---------- Data shown

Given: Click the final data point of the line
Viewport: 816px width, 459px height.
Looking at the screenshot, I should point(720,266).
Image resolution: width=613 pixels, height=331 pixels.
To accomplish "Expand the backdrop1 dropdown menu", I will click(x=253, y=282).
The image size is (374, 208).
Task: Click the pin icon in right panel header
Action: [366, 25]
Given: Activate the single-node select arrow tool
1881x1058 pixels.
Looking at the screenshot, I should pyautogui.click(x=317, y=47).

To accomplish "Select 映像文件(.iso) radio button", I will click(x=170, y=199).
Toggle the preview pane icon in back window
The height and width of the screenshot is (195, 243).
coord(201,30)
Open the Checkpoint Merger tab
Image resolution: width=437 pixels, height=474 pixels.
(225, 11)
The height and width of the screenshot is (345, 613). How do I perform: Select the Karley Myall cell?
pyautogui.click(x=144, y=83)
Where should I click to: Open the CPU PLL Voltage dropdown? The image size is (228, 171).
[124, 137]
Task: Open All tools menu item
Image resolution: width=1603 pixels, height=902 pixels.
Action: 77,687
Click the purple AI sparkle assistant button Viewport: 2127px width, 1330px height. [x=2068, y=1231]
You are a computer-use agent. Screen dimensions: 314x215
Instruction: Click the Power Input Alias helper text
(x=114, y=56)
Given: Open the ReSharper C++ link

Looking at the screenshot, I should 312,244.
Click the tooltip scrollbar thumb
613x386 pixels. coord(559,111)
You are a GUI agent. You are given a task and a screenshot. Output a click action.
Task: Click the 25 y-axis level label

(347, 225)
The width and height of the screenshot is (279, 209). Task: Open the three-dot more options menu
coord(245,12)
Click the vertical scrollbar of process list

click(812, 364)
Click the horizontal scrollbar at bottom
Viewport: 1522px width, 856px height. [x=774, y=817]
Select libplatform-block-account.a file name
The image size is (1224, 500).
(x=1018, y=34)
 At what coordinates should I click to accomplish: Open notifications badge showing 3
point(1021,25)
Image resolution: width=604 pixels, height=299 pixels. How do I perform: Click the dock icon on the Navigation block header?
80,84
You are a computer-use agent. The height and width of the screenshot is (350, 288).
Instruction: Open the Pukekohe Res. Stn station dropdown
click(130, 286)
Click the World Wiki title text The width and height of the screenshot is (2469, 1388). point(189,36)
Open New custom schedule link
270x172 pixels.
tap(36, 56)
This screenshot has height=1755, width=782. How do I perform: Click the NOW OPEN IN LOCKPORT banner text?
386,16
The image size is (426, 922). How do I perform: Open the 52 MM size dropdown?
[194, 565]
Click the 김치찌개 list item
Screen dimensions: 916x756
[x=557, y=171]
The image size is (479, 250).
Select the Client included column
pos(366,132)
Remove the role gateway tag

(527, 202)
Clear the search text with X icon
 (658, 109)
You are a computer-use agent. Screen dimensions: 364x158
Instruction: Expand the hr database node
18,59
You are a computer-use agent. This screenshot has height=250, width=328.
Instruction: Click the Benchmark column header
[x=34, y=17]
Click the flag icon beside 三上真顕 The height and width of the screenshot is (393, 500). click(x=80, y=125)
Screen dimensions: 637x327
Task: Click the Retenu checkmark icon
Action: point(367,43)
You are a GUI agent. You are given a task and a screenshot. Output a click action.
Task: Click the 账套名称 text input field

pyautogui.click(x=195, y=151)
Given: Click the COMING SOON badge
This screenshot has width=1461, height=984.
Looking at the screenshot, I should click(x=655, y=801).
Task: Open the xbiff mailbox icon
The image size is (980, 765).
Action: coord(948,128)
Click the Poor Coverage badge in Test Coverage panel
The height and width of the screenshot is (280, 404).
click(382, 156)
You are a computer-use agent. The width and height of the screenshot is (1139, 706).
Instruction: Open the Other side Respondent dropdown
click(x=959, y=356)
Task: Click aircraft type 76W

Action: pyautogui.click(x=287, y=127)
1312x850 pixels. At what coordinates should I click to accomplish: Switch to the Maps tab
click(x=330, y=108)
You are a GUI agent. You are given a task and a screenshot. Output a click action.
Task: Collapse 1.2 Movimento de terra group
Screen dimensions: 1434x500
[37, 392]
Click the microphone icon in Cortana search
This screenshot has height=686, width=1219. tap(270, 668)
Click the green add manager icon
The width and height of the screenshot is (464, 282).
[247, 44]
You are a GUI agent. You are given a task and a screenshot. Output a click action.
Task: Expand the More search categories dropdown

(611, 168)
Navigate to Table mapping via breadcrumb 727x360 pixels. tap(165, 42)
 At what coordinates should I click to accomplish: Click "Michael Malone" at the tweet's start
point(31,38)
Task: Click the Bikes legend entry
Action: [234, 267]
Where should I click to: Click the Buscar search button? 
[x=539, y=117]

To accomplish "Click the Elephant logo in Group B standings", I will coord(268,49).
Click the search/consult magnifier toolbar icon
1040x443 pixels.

--------------------

_Stated problem:_ Could you copy every one of the lines above verbatim, keeping their order?

_Written response:_
Given: Click the final data point of the line
Viewport: 816px width, 459px height.
Looking at the screenshot, I should point(720,266).
Image resolution: width=613 pixels, height=331 pixels.
To accomplish "Expand the backdrop1 dropdown menu", I will click(x=253, y=282).
The image size is (374, 208).
Task: Click the pin icon in right panel header
Action: [366, 25]
Given: Activate the single-node select arrow tool
1881x1058 pixels.
Looking at the screenshot, I should pyautogui.click(x=317, y=47).

To accomplish "Select 映像文件(.iso) radio button", I will click(x=170, y=199).
Toggle the preview pane icon in back window
The height and width of the screenshot is (195, 243).
coord(201,30)
Open the Checkpoint Merger tab
Image resolution: width=437 pixels, height=474 pixels.
(225, 11)
The height and width of the screenshot is (345, 613). How do I perform: Select the Karley Myall cell?
pyautogui.click(x=144, y=83)
Where should I click to: Open the CPU PLL Voltage dropdown? The image size is (228, 171).
[124, 137]
Task: Open All tools menu item
Image resolution: width=1603 pixels, height=902 pixels.
Action: 77,687
Click the purple AI sparkle assistant button Viewport: 2127px width, 1330px height. [x=2068, y=1231]
You are a computer-use agent. Screen dimensions: 314x215
Instruction: Click the Power Input Alias helper text
(x=114, y=56)
Given: Open the ReSharper C++ link

Looking at the screenshot, I should 312,244.
Click the tooltip scrollbar thumb
613x386 pixels. coord(559,111)
You are a GUI agent. You are given a task and a screenshot. Output a click action.
Task: Click the 25 y-axis level label

(347, 225)
The width and height of the screenshot is (279, 209). Task: Open the three-dot more options menu
coord(245,12)
Click the vertical scrollbar of process list

click(812, 364)
Click the horizontal scrollbar at bottom
Viewport: 1522px width, 856px height. [x=774, y=817]
Select libplatform-block-account.a file name
The image size is (1224, 500).
(x=1018, y=34)
 At what coordinates should I click to accomplish: Open notifications badge showing 3
point(1021,25)
Image resolution: width=604 pixels, height=299 pixels. How do I perform: Click the dock icon on the Navigation block header?
80,84
You are a computer-use agent. The height and width of the screenshot is (350, 288).
Instruction: Open the Pukekohe Res. Stn station dropdown
click(130, 286)
Click the World Wiki title text The width and height of the screenshot is (2469, 1388). point(189,36)
Open New custom schedule link
270x172 pixels.
tap(36, 56)
This screenshot has height=1755, width=782. How do I perform: Click the NOW OPEN IN LOCKPORT banner text?
386,16
The image size is (426, 922). How do I perform: Open the 52 MM size dropdown?
[194, 565]
Click the 김치찌개 list item
Screen dimensions: 916x756
[x=557, y=171]
The image size is (479, 250).
Select the Client included column
pos(366,132)
Remove the role gateway tag

(527, 202)
Clear the search text with X icon
 (658, 109)
You are a computer-use agent. Screen dimensions: 364x158
Instruction: Expand the hr database node
18,59
You are a computer-use agent. This screenshot has height=250, width=328.
Instruction: Click the Benchmark column header
[x=34, y=17]
Click the flag icon beside 三上真顕 The height and width of the screenshot is (393, 500). click(x=80, y=125)
Screen dimensions: 637x327
Task: Click the Retenu checkmark icon
Action: point(367,43)
You are a GUI agent. You are given a task and a screenshot. Output a click action.
Task: Click the 账套名称 text input field

pyautogui.click(x=195, y=151)
Given: Click the COMING SOON badge
This screenshot has width=1461, height=984.
Looking at the screenshot, I should click(x=655, y=801).
Task: Open the xbiff mailbox icon
The image size is (980, 765).
Action: coord(948,128)
Click the Poor Coverage badge in Test Coverage panel
The height and width of the screenshot is (280, 404).
click(382, 156)
You are a computer-use agent. The width and height of the screenshot is (1139, 706).
Instruction: Open the Other side Respondent dropdown
click(x=959, y=356)
Task: Click aircraft type 76W

Action: pyautogui.click(x=287, y=127)
1312x850 pixels. At what coordinates should I click to accomplish: Switch to the Maps tab
click(x=330, y=108)
You are a GUI agent. You are given a task and a screenshot. Output a click action.
Task: Collapse 1.2 Movimento de terra group
Screen dimensions: 1434x500
[37, 392]
Click the microphone icon in Cortana search
This screenshot has height=686, width=1219. tap(270, 668)
Click the green add manager icon
The width and height of the screenshot is (464, 282).
[247, 44]
You are a GUI agent. You are given a task and a screenshot. Output a click action.
Task: Expand the More search categories dropdown

(611, 168)
Navigate to Table mapping via breadcrumb 727x360 pixels. tap(165, 42)
 At what coordinates should I click to accomplish: Click "Michael Malone" at the tweet's start
point(31,38)
Task: Click the Bikes legend entry
Action: [234, 267]
Where should I click to: Click the Buscar search button? 
[x=539, y=117]

To accomplish "Click the Elephant logo in Group B standings", I will coord(268,49).
Click the search/consult magnifier toolbar icon
1040x443 pixels.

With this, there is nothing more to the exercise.